HOW TO COMPLETE THIS TASK: Every line below from the one containing "RSS Feed kopiëren (RM) (109, 1960)" through the one containing "கடற்பிராந்தியங்களில் பலத்த காற்று, கொந்தளிப்பு" must be transcribed exactly. Omit all lines outside that stretch.

[Records from a dataset]
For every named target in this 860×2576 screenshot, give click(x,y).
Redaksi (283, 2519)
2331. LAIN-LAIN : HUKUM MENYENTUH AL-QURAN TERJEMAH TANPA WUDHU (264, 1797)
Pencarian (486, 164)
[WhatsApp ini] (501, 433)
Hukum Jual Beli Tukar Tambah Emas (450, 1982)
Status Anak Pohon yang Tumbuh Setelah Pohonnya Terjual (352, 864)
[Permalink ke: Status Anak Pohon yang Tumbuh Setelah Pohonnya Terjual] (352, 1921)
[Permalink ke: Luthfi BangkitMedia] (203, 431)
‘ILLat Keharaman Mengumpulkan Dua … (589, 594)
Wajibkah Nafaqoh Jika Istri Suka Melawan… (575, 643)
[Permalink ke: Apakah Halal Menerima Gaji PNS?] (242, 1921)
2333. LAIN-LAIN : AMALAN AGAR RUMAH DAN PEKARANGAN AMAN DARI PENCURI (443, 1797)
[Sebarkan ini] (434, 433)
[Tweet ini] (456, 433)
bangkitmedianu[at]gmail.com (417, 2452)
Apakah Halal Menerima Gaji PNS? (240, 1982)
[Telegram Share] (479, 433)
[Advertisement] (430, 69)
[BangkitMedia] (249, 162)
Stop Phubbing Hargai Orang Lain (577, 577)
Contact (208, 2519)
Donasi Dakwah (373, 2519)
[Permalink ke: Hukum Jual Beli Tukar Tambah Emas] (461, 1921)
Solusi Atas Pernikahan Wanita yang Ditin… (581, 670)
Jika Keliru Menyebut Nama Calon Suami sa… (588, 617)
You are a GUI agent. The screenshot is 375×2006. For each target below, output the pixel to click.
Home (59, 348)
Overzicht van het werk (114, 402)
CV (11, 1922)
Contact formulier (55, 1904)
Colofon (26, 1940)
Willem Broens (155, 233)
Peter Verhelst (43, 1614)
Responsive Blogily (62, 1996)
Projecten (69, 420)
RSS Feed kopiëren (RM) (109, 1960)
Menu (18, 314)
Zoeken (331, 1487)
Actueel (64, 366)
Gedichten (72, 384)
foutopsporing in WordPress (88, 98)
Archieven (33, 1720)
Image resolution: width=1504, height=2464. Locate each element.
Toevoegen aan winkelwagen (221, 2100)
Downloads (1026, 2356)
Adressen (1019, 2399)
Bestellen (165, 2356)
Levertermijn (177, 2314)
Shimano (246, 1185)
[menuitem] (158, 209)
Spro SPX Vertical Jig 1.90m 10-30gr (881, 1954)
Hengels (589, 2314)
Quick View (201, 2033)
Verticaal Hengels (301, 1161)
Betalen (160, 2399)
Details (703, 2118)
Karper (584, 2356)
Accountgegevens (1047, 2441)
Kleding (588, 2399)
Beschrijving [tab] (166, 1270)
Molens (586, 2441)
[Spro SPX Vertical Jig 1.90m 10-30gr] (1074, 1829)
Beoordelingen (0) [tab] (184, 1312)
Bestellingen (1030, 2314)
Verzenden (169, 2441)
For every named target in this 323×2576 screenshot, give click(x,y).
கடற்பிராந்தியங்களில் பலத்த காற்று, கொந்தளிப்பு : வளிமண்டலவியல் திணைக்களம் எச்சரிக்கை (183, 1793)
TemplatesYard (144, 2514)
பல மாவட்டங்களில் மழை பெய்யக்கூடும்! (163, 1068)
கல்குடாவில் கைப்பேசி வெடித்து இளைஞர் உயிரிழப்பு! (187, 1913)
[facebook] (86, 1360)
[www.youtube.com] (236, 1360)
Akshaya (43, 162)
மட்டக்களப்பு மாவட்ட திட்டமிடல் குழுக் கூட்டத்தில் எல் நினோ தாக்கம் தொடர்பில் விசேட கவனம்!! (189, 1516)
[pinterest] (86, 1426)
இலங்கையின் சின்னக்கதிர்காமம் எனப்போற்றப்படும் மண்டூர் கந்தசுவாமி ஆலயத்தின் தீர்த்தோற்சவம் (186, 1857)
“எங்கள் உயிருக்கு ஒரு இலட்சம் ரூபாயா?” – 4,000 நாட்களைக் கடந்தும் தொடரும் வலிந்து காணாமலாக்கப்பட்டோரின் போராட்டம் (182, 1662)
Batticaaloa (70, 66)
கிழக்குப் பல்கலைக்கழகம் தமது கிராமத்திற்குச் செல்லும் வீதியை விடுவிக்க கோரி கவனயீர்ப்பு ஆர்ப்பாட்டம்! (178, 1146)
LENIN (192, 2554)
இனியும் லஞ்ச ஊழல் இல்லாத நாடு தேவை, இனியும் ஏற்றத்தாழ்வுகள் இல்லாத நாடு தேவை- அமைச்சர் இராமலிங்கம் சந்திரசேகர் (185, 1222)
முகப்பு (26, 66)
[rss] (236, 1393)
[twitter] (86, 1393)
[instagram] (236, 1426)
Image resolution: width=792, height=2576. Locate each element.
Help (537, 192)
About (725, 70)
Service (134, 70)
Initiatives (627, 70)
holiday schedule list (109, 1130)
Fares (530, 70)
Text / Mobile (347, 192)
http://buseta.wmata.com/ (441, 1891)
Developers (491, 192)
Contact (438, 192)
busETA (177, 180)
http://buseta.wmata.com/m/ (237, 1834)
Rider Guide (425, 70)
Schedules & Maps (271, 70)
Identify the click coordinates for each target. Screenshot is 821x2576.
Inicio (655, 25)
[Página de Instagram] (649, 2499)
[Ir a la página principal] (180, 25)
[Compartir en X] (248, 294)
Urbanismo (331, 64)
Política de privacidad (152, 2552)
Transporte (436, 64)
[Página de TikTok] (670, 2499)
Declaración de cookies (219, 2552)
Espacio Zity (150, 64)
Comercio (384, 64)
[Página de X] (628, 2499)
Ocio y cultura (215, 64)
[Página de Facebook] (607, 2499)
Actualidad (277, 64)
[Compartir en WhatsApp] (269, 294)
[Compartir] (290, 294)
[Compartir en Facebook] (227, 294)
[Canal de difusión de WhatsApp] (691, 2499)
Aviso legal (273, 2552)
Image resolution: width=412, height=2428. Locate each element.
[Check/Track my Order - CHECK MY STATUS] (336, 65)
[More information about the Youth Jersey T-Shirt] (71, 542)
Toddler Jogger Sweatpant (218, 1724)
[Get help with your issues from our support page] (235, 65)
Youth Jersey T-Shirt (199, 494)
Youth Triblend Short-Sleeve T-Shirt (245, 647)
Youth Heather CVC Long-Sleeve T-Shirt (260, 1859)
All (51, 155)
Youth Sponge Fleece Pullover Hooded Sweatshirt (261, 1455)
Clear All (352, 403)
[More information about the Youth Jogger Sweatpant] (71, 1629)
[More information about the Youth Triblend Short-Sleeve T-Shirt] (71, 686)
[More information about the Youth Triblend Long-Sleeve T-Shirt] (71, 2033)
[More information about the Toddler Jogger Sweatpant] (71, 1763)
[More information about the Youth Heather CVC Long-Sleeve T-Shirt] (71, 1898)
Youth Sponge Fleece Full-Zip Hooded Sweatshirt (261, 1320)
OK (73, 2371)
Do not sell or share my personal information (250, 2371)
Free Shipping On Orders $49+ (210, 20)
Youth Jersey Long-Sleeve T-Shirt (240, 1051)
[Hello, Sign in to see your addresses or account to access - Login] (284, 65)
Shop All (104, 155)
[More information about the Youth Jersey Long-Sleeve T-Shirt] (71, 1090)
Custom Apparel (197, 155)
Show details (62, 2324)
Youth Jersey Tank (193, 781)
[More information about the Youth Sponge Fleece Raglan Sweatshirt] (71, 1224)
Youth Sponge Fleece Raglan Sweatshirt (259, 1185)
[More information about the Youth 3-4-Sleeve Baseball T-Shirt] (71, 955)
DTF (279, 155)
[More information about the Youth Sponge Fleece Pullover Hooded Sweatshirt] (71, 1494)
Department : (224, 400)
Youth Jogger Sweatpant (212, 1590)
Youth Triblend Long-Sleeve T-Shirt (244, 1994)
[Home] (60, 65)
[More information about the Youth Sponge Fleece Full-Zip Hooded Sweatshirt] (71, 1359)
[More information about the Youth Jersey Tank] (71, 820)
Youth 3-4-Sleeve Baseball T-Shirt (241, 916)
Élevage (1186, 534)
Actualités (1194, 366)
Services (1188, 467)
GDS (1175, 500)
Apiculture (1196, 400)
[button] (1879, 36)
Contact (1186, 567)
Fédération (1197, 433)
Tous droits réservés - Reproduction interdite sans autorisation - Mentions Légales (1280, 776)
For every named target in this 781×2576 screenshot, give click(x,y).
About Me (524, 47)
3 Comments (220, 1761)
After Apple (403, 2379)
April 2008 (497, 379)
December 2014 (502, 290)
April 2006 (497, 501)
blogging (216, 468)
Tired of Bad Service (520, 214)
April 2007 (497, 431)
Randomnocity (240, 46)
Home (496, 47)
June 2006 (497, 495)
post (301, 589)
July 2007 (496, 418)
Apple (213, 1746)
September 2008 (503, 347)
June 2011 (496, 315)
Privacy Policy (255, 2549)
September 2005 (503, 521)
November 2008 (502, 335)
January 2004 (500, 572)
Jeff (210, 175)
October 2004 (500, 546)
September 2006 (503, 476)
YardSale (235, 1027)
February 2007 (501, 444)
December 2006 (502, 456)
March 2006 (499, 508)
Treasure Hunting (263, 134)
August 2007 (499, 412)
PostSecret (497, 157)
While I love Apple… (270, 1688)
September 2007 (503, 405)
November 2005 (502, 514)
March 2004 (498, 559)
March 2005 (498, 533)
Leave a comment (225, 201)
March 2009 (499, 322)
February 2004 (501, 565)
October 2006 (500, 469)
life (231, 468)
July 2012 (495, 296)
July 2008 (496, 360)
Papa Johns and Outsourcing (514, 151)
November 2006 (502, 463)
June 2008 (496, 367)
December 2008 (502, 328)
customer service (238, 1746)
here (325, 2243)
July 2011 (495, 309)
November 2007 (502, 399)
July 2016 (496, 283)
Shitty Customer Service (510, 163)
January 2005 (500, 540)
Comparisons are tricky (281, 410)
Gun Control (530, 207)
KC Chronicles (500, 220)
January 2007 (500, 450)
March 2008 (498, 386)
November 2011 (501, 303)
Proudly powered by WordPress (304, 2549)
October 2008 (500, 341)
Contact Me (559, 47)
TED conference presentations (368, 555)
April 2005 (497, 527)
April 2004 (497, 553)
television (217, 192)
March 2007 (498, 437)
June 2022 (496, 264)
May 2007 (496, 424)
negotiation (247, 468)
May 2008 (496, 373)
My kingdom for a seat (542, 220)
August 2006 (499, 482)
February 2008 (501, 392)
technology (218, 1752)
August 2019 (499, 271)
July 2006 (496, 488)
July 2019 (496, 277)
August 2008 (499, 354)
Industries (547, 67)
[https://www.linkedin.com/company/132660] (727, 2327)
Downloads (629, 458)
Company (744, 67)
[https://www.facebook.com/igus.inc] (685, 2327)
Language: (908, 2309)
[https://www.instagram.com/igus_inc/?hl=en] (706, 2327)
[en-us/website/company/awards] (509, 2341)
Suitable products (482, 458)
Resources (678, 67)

RESPONSE TO THIS EXERCISE:
RSS Feed kopiëren (RM) (109, 1960)
Menu (18, 314)
Zoeken (331, 1487)
Actueel (64, 366)
Gedichten (72, 384)
foutopsporing in WordPress (88, 98)
Archieven (33, 1720)
Image resolution: width=1504, height=2464. Locate each element.
Toevoegen aan winkelwagen (221, 2100)
Downloads (1026, 2356)
Adressen (1019, 2399)
Bestellen (165, 2356)
Levertermijn (177, 2314)
Shimano (246, 1185)
[menuitem] (158, 209)
Spro SPX Vertical Jig 1.90m 10-30gr (881, 1954)
Hengels (589, 2314)
Quick View (201, 2033)
Verticaal Hengels (301, 1161)
Betalen (160, 2399)
Details (703, 2118)
Karper (584, 2356)
Accountgegevens (1047, 2441)
Kleding (588, 2399)
Beschrijving [tab] (166, 1270)
Molens (586, 2441)
[Spro SPX Vertical Jig 1.90m 10-30gr] (1074, 1829)
Beoordelingen (0) [tab] (184, 1312)
Bestellingen (1030, 2314)
Verzenden (169, 2441)
For every named target in this 323×2576 screenshot, give click(x,y).
கடற்பிராந்தியங்களில் பலத்த காற்று, கொந்தளிப்பு : வளிமண்டலவியல் திணைக்களம் எச்சரிக்கை (183, 1793)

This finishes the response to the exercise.